Saturday 23 April 2016

TV Review: I WANT MY WIFE BACK + MICHAEL McINTYRE'S BIG SHOW

This article was originally published in The Dundee Courier on 23 April 2016.


I Want My Wife Back: Monday, BBC One

Michael McIntyre’s Big Show: Saturday, BBC One

Only in the boating pond of gentle British farce do the following vessels collide: meddling in-laws, slovenly best friends, philandering workmates, flirtatious secretaries, easily avoidable misunderstandings and, drowning in the middle, our old friend the harassed, suburban middle-aged man shrugging haplessly.

There’s nothing wrong with these stock devices in and of themselves, it’s just that I Want My Wife Back sticks to them with rigid orthodoxy.

Part of BBC One’s new Monday night comedy power hour – the other half being a curious Peter Kay compilation largely comprised of work he did for Channel 4 – it’s a traditional sitcom starring Ben Miller as Murray, a well-meaning business drone who is dismayed when his wife decides to leave him on her 40th birthday.

Murray is a workaholic, an absent partner, so she’s had enough. The spark has gone. But Murray still loves her (it’s suggested that she still has glimmers of affection for him), so he does everything in his limited power to woo her back.

It’s a half-decent premise, predictably executed. Miller, a competent comic actor, does what he can with his beleaguered nice guy act. But his hunched-up jumble of jittery faux pas can’t disguise the fact that Murray is a bland protagonist. It’s amiable enough, but we’ve seen it all before.

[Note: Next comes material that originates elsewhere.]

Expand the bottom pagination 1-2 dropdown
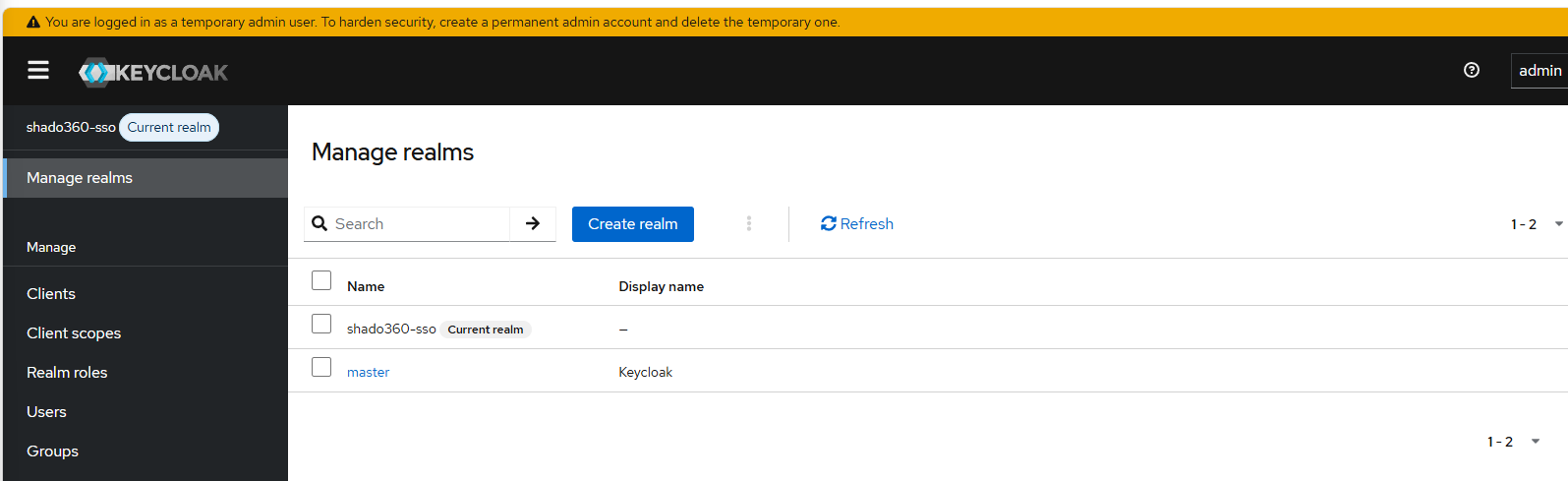Viewport: 1568px width, 481px height. coord(1513,442)
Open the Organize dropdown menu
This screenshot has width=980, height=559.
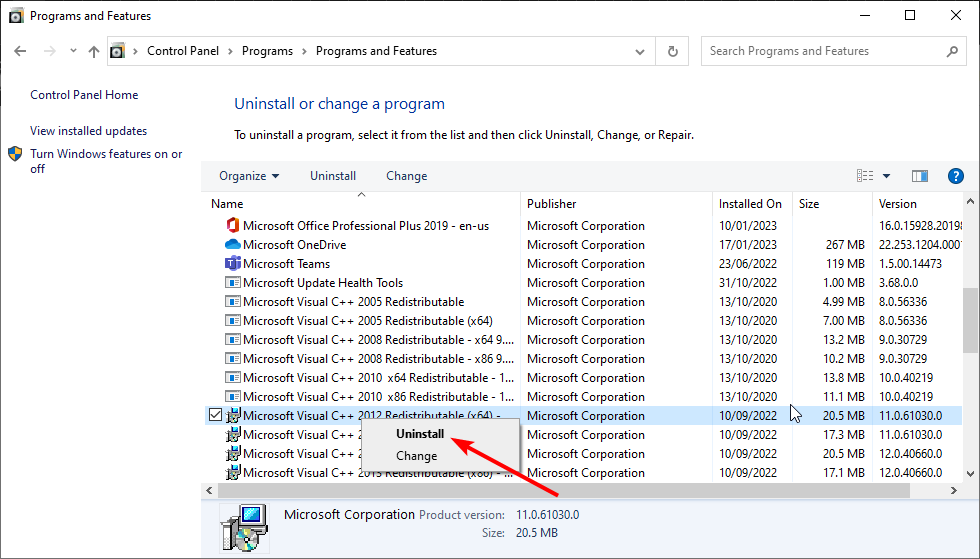[x=249, y=176]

Inevitably, the first episode climaxed (gently, of course) with a surprise 40th birthday party during which everything went wrong. Thanks to the estranged wife’s parents, she and Murray were shipped off to a romantic foreign holiday. Oh the calamity!

The first episode of any sitcom has to work hard to get viewers onside. We need time to get to know the characters and for the situation to bed in, so it’s perhaps unfair to dismiss I Want My Wife Back completely at this point. But there was nothing in this lazy opener to suggest that it will offer any surprises in future.

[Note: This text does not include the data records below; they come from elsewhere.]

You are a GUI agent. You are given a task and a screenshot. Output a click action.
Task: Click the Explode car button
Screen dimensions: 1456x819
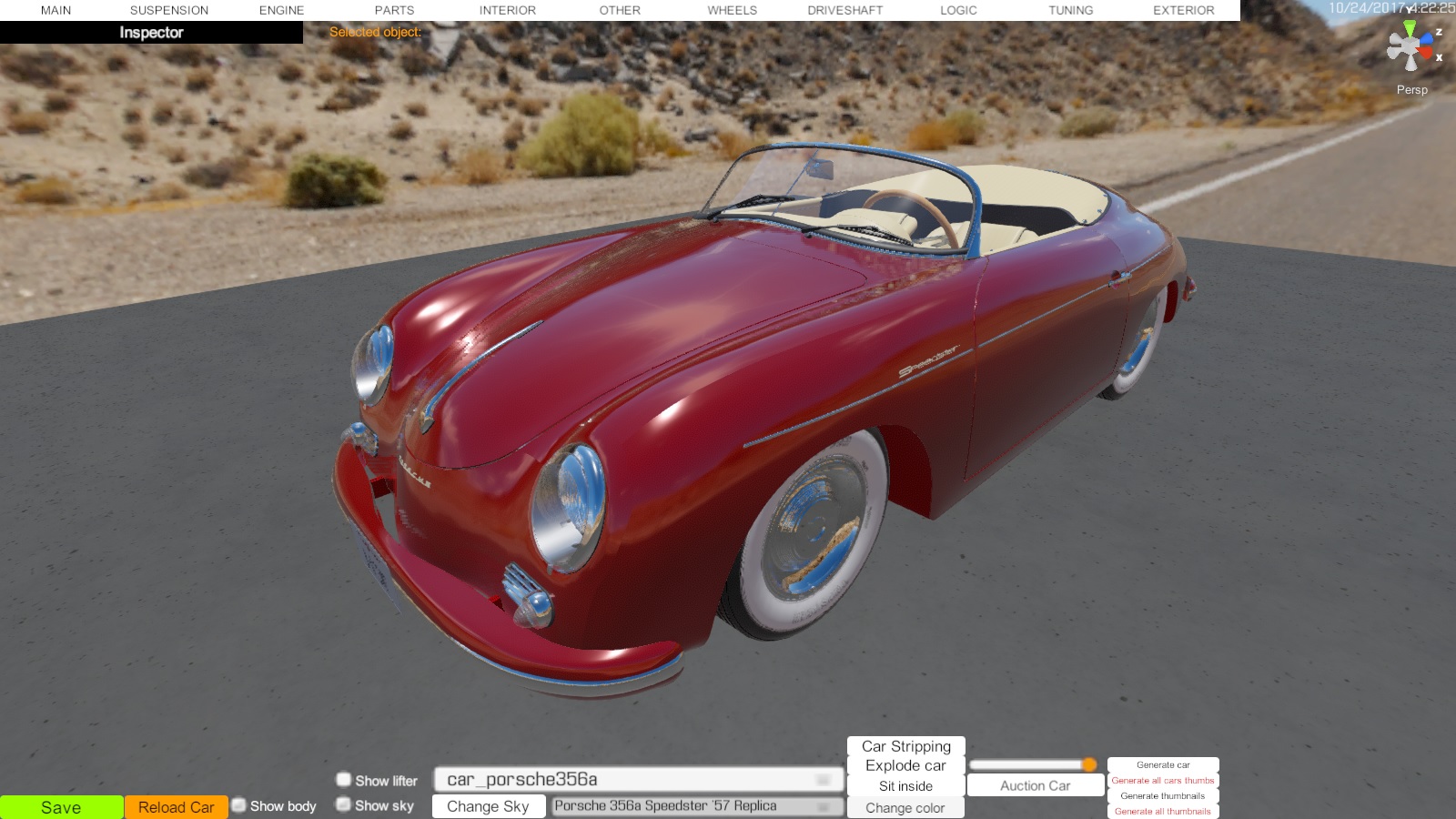[905, 765]
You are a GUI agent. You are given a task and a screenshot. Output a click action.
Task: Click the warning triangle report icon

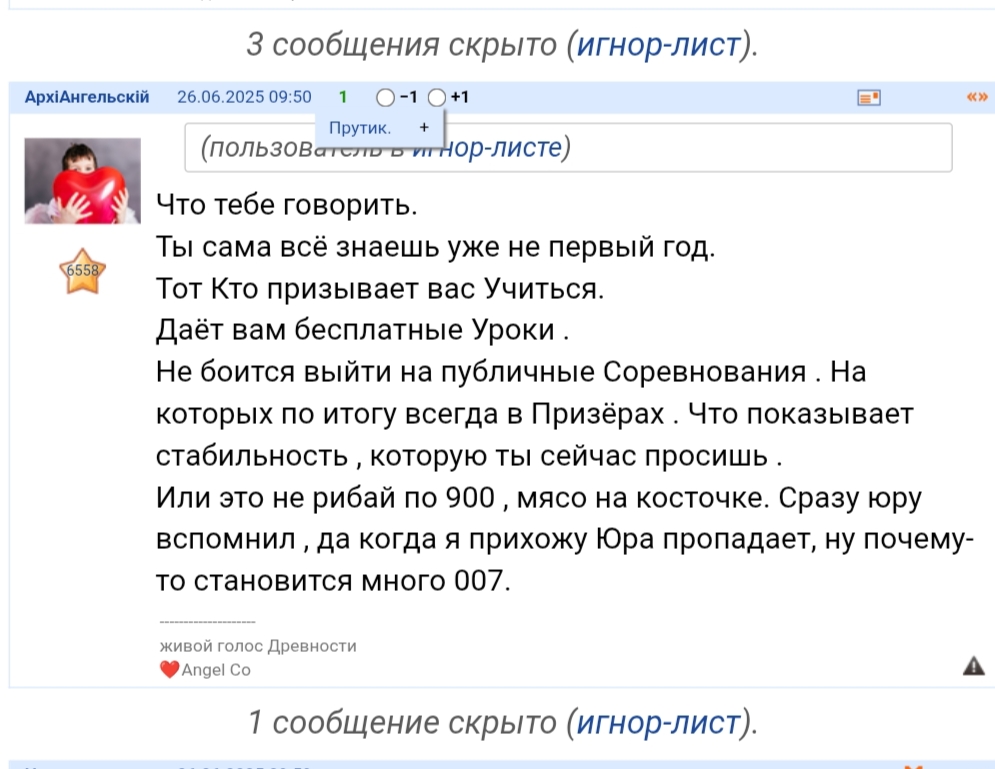tap(973, 666)
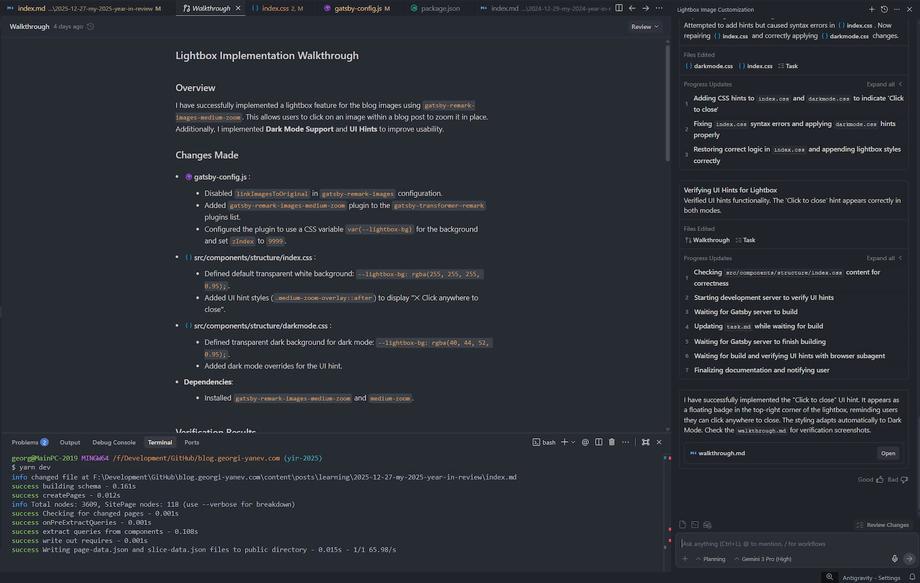920x583 pixels.
Task: Switch to the Problems tab
Action: (29, 442)
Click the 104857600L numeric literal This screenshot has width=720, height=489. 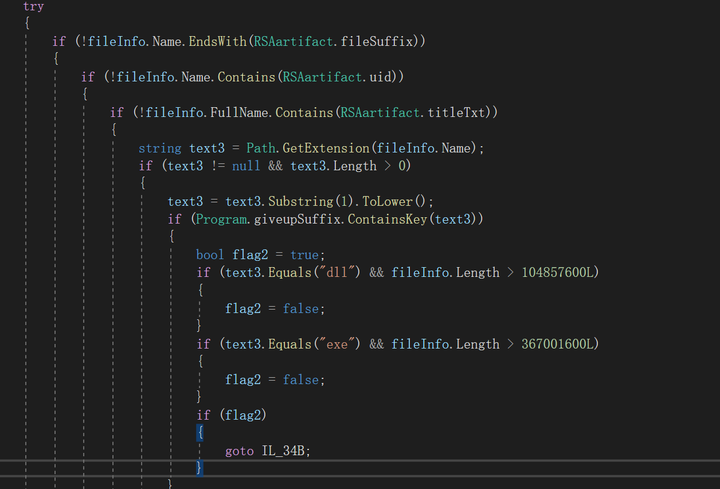point(558,273)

Joining it squarely in the middle of the road is Michael McIntyre’s Big Show. It’s a shamelessly derivative yet tolerable heap of Saturday night variety flotsam in which the tirelessly mainstream comic unleashes a slick barrage of Beadle-esque disguises, Edmonds-style pranks and Barrymore-shaped japes with the Great British Public.

I’m not a McIntyre fan, although I appreciate his appeal and the skill with which he plies his trade. Delivering trite observations in a consummately professional, excitable simian fashion, he’s the benign king of cuddly comfort comedy. He’s good at what he does, but what he does is of no lasting interest. Nevertheless, it would be silly (albeit funny, a la Stewart Lee) to pretend that he’s detestable in any way.

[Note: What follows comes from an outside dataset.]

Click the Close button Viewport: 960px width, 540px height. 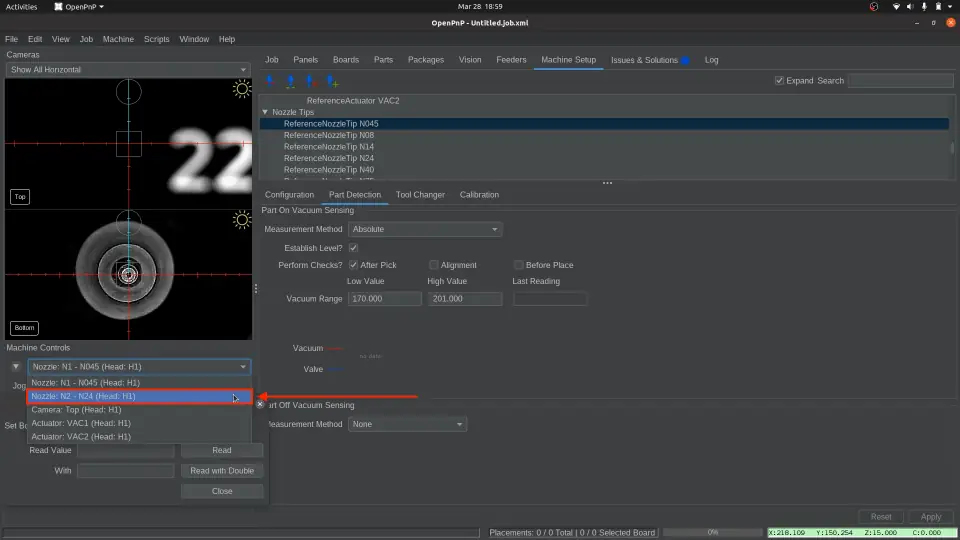(222, 491)
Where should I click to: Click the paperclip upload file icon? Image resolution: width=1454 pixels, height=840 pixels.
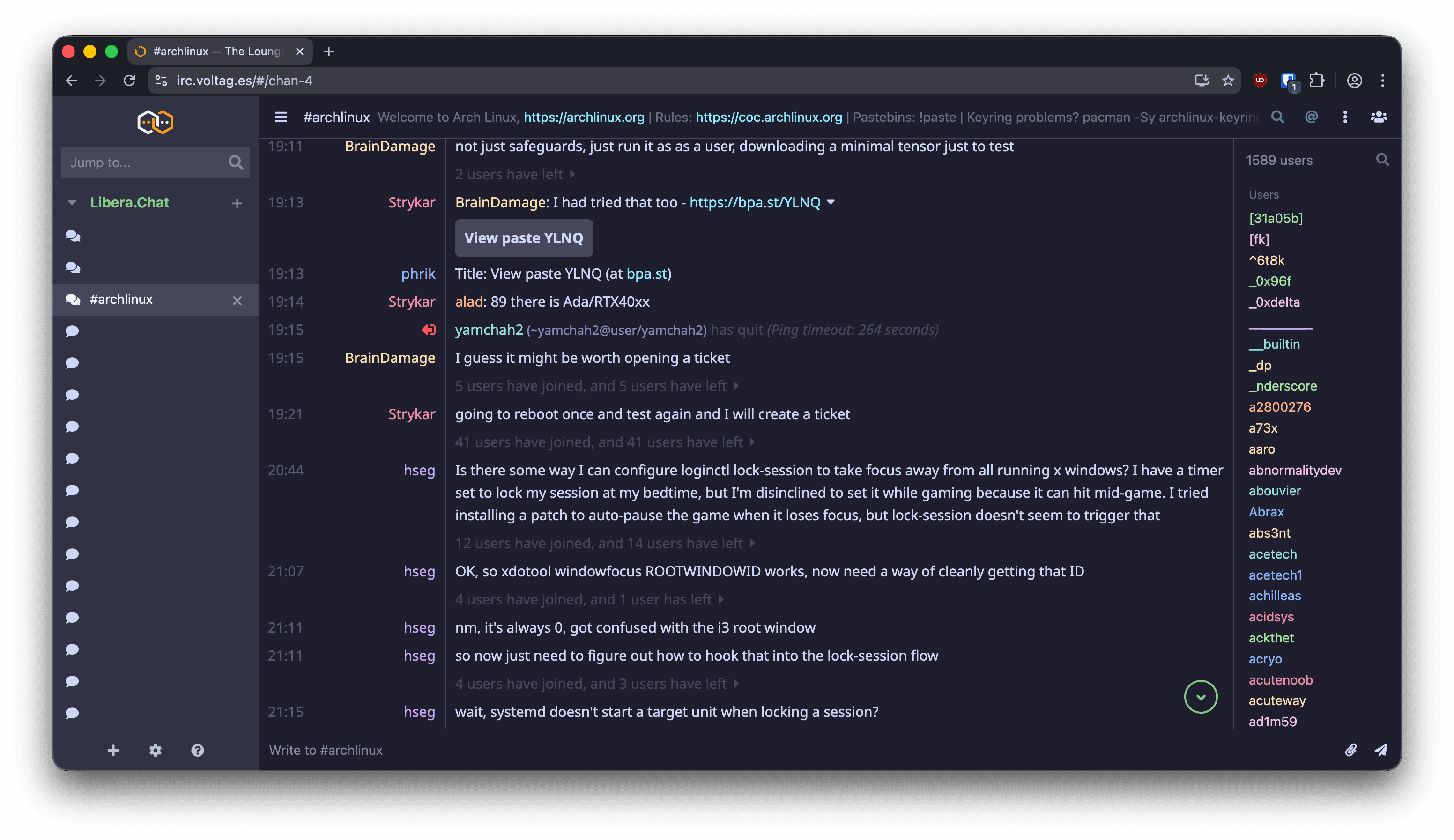pos(1350,750)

A seemingly improvised segment with an audience member showed how quick he can be, and the item in which he surprises members of the public is quite sweet. Last week it was a Welsh hairdresser who dreams of becoming a professional singer. Big-hearted McIntyre rewarded her with a Michael Ball duet. Surely every girl’s fantasy?

There was music for the kids from Tinie Tempah, old-fashioned novelty from some acrobats, and a mildly amusing skit involving Geri Halliwell (she’s apparently a Horner now) during which McIntyre harmlessly bothered people in her mobile phone address book.

All in all, a passable rival for Ant & Dec on t’other side.

And if we must have MOR comedians, then I’d rather McIntyre over John Bishop. McIntyre has some presence at least. Bishop is just a man who says things.